_MATERIAL PROVIDED_:

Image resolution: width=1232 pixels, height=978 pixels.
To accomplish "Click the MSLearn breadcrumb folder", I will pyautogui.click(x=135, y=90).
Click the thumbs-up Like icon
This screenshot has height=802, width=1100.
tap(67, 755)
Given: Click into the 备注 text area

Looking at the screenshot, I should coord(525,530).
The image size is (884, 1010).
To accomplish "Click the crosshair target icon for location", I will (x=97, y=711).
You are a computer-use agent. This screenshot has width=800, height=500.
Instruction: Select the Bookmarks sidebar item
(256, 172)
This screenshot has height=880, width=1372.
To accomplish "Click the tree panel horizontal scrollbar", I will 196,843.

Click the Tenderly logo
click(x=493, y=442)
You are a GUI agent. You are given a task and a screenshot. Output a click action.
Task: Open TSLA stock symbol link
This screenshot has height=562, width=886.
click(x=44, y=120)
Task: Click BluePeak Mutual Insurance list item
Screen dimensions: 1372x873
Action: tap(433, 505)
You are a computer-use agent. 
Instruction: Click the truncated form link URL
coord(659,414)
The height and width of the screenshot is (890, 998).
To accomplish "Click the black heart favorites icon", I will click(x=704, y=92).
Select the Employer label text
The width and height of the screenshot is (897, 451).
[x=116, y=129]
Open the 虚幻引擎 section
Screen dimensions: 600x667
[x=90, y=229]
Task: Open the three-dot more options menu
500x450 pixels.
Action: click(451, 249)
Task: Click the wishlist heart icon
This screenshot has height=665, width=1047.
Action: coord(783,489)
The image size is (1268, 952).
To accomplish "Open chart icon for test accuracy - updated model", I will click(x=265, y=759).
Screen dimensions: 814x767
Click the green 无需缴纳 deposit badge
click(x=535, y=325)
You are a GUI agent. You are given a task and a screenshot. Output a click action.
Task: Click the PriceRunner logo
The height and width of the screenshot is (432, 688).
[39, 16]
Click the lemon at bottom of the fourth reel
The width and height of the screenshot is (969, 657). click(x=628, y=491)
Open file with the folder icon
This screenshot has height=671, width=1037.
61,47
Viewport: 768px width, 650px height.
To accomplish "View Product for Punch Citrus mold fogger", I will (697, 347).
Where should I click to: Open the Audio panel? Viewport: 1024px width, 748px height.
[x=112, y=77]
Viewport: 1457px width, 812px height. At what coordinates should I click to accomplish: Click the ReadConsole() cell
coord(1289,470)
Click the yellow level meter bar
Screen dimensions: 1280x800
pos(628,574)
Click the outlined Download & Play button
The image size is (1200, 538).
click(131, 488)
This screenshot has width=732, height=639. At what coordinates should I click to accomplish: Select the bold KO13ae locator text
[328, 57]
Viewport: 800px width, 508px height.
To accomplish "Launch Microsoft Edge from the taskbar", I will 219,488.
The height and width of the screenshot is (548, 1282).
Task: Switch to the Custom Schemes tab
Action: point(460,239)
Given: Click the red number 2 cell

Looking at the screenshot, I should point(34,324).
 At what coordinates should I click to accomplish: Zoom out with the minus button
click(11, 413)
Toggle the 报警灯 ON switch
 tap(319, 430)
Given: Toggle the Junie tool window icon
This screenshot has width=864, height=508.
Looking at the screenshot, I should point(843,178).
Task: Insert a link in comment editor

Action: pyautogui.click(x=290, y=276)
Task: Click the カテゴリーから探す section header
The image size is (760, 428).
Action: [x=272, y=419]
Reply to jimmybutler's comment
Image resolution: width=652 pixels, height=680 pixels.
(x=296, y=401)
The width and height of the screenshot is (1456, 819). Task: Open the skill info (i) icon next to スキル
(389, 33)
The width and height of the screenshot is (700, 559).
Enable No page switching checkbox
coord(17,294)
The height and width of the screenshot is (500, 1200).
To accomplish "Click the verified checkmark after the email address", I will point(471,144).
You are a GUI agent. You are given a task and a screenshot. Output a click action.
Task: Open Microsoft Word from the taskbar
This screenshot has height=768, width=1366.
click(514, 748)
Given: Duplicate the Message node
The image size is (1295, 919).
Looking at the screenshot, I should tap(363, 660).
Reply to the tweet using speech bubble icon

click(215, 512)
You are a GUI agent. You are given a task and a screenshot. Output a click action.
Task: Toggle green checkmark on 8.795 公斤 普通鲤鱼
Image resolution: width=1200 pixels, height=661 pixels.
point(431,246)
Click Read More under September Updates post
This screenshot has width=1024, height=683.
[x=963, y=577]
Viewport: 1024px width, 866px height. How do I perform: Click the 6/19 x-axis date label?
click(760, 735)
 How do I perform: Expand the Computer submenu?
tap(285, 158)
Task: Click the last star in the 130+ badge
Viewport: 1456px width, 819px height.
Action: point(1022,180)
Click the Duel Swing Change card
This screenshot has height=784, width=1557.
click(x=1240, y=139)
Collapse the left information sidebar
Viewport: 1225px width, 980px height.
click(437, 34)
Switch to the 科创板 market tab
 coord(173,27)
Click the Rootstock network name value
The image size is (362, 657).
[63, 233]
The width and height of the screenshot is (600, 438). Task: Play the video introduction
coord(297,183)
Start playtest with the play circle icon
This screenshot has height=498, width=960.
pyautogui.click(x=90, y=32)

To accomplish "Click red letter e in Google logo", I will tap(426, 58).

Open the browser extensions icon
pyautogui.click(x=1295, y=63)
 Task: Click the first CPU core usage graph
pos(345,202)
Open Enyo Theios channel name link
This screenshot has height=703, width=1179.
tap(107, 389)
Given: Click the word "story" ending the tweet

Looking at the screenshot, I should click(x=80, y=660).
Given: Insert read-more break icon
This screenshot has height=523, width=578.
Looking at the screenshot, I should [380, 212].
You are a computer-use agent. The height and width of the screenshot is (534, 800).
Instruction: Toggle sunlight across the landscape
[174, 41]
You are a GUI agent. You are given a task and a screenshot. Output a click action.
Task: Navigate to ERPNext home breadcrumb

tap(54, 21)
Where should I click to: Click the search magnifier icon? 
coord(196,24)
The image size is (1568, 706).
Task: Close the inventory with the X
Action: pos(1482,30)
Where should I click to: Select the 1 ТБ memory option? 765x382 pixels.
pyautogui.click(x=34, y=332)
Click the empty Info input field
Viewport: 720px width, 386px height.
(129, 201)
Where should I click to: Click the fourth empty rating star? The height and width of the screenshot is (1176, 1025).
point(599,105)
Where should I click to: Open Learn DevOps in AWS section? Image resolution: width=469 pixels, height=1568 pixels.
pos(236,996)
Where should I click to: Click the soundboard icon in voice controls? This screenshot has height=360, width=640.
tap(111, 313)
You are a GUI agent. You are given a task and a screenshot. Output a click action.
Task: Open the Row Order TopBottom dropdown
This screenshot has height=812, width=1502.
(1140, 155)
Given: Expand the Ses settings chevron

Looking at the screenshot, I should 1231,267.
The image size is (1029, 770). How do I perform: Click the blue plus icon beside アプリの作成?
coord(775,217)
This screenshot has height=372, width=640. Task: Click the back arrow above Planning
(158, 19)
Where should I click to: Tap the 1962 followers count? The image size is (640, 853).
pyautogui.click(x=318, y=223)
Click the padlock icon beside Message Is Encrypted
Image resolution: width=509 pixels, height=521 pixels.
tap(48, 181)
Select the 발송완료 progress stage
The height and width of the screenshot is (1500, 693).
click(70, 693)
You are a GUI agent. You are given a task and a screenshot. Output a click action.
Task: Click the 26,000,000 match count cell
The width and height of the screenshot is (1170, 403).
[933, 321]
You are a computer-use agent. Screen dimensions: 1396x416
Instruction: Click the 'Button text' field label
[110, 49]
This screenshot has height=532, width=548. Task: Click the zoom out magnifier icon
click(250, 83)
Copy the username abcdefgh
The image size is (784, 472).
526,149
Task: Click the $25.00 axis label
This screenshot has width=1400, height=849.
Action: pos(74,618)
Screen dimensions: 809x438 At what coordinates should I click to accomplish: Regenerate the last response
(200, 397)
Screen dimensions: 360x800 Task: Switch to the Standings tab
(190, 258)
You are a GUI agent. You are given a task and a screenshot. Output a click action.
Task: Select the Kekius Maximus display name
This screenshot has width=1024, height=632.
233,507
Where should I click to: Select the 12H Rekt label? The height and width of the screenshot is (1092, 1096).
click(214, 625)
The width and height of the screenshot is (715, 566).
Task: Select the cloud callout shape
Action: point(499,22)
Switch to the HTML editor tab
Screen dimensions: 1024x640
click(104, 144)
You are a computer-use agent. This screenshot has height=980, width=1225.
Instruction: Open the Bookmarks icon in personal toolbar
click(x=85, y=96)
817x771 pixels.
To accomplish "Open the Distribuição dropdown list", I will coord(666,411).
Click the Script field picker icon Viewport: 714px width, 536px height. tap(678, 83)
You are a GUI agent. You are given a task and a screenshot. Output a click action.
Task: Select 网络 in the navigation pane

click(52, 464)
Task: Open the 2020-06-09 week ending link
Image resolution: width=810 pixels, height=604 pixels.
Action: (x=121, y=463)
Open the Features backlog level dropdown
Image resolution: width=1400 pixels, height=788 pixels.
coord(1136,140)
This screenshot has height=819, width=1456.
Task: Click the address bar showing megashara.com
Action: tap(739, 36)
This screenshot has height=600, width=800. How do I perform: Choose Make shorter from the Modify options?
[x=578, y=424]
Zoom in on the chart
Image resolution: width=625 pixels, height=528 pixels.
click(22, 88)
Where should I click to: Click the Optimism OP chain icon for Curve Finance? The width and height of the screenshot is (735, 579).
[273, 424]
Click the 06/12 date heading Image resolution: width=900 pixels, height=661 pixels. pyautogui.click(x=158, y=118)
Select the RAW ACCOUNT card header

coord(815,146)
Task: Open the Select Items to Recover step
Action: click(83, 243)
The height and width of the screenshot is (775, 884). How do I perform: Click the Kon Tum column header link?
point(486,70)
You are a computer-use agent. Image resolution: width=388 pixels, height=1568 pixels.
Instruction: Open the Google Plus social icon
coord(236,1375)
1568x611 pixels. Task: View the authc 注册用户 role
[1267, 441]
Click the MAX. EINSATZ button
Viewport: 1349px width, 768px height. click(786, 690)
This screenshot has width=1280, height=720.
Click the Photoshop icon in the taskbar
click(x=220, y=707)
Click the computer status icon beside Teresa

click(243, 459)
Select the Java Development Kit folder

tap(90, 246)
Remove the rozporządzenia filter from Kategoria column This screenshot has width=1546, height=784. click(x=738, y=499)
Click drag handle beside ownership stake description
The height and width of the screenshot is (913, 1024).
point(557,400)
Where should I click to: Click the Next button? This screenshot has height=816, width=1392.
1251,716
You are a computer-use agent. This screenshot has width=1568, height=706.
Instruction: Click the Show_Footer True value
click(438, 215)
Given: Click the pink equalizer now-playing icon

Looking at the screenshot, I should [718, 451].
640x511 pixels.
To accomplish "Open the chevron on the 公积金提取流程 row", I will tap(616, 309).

_ASSIGNMENT_:
Everything from the first line of the material through the line containing "has width=800, height=500." is to be printed exactly; lines after that are to be left out.

_ANSWER TO THIS TASK_:
Image resolution: width=1232 pixels, height=978 pixels.
To accomplish "Click the MSLearn breadcrumb folder", I will pyautogui.click(x=135, y=90).
Click the thumbs-up Like icon
This screenshot has height=802, width=1100.
tap(67, 755)
Given: Click into the 备注 text area

Looking at the screenshot, I should coord(525,530).
The image size is (884, 1010).
To accomplish "Click the crosshair target icon for location", I will (x=97, y=711).
You are a computer-use agent. This screenshot has width=800, height=500.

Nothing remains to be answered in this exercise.